To participate in the "Stay Gold" exhibition, the builders must be living their passion of building custom motorcycles or making art about them, but they cannot earn a living off their endeavors. Some make their livings doing service work in bike shops, while others support themselves as tattoo artists, contractors or within the confines of a straight 9 to 5 job. Among the more then twenty bike builders participating are: Ben Jordan, Bill Steele, Jeff Decker, Kutty Noteboom, Michael Pugliese, Nik Pew, Skeeter Todd, Steve English, Tattoo John Surprenant and Tom Foster. Some of the artists included in the show are Anthony "Scout" Underwood, Armando Salbana, Cole Foster, Jeff Cochran, Jeff Decker, Nik Pew, Seth Liebowitz and Tattoo John Suprenant.
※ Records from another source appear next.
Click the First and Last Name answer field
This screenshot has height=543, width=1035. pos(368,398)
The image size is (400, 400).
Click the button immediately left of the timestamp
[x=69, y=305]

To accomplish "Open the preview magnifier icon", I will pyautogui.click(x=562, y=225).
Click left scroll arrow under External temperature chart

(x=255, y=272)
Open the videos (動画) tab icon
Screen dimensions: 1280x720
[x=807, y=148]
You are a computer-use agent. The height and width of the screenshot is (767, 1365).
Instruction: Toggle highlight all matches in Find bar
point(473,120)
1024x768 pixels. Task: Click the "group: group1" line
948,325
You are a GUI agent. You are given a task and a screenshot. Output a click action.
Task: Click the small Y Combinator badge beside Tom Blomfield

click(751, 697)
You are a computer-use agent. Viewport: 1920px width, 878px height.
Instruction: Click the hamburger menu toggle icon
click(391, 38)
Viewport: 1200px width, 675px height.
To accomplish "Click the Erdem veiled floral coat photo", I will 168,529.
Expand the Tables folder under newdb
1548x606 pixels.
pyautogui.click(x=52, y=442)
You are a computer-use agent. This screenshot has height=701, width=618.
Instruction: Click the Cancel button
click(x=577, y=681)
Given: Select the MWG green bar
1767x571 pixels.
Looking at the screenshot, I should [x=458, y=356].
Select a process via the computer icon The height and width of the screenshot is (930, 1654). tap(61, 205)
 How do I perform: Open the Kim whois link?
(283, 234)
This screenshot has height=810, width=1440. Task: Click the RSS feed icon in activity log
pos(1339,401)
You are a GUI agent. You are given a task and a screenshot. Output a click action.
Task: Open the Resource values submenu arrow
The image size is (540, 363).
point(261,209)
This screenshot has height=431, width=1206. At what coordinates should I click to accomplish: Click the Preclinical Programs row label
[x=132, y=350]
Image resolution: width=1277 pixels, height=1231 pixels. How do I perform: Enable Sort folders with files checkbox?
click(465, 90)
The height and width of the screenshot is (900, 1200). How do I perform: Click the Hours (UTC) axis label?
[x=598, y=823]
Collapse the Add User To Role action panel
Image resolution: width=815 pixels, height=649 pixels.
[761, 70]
"The participants in this exhibition are driven by their passion, not by the promise of money or fame," said Michael Lichter, the exhibition's organizer. "Most of them have barely sold a bike or piece of art, except to fund their next project. They are living in that magical time where creativity knows no bounds because there is no customer dictating their wants and needs."
Some of the builders already have "shops" that are open to friends at night or weekends - places to share tales of the road, a beer and some elbow grease, and others may eventually feel compelled to hang an "open for business" sign in their windows, but most will keep their art and livelihood separate. Regardless of where their paths may lead, we hope this group of artists will forever "Stay Gold".
While the tattoos on Johnny Chop's knuckles were part of the inspiration for the "Stay Gold" title, the exhibition also drew its name from other sources. Johnny Chop loved the film "The Outsiders" where the idea to "Stay Gold" was immortalized, but the concept's origin goes back to the poem "Nothing Gold Can Stay" by Robert Frost:
Nature's first green is gold,
Her hardest hue to hold.
Her early leaf's a flower;
But only so an hour.
Then leaf subsides to leaf.
So Eden sank to grief,
So dawn goes down to day.
Nothing gold can stay.
"Stay Gold" will be on display in Thunder Road's Thunderdome from August 1 through August 8, and operating hours will be from 9 a.m. to 7 p.m. daily. Admission to the Thunderdome is $5, but there is free parking and Glencoe Gold campers get in free.